More than 370,000 Utahns do not have health insurance, and roughly 123,000 would qualify under federally and state-funded Medicaid programs if there was a full expansion.

Under the Affordable Care Act, the federal government has said it will fully fund expansion in states that opt in, decreasing federal funding to 90 percent after the first three years.

Rep. Rebecca Chavez-Houck, D-Salt Lake City, said taxpayer money will go toward helping those in other states if Utah does not take advantage of the expansion.

"The feds aren't going to give us a rain check if we start later," she said.

Utah is not the only state still undecided on the matter, but states that delay a decision or choose not to expand coverage will forgo available federal funds. Some lawmakers and others in the state, however, have questioned whether Utah should make a decision hinging on uncertain federal funds.

As of late October, Utah was among 21 states that had not signed on for Medicaid expansion, and one of five looking into Medicaid options, according to the Henry J. Kaiser Family Foundation.

Gov. Herbert has said he is still deciding whether to expand the state's Medicaid coverage, but he plans to declare a position on the matter before the start of the upcoming legislative session, which begins in late January.

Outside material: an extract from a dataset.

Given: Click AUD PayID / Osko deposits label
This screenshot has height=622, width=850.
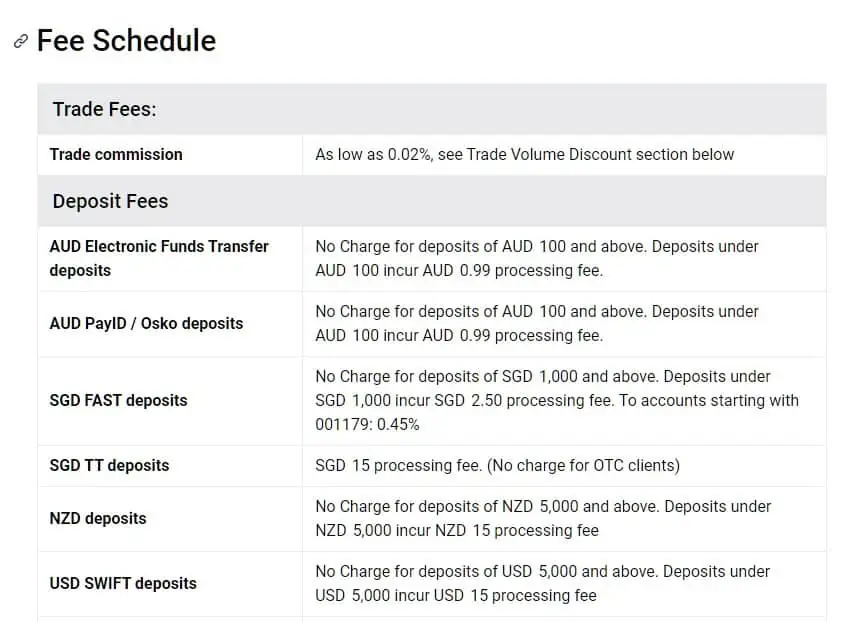Looking at the screenshot, I should [x=146, y=324].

"It's a very complex issue. It's easy for people to have a knee-jerk, do this or do that, or don't do this or don't do that, without understanding all the ramifications or complications," the governor said during his monthly news conference on KUED Ch. 7, last Thursday.

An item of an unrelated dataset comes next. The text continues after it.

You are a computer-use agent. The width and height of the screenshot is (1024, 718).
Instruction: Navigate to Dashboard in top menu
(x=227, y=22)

A study commissioned by the Utah Department of Health earlier this year found that expanding Medicaid to an additional 123,000 Utahns could save the state more than $11 million in fiscal year 2015.

The governor said that's worth considering but added: "I don't know that it's going to tip the scales one way or the other. In a $13 billion budget, $11 million is not enough to redirect our priorities, but it's certainly a sizable amount of money."

It is estimated that nearly 60,000 currently uninsured Utahns would not be able to afford health insurance if the state does not adopt an expansion of Medicaid.

Herbert pledged his Medicaid expansion plan will take care of the most vulnerable Utahns but also protect taxpayers, both in the short and long term.

"I think people do need to be taken care of," he said.

Herbert was not available for comment Wednesday.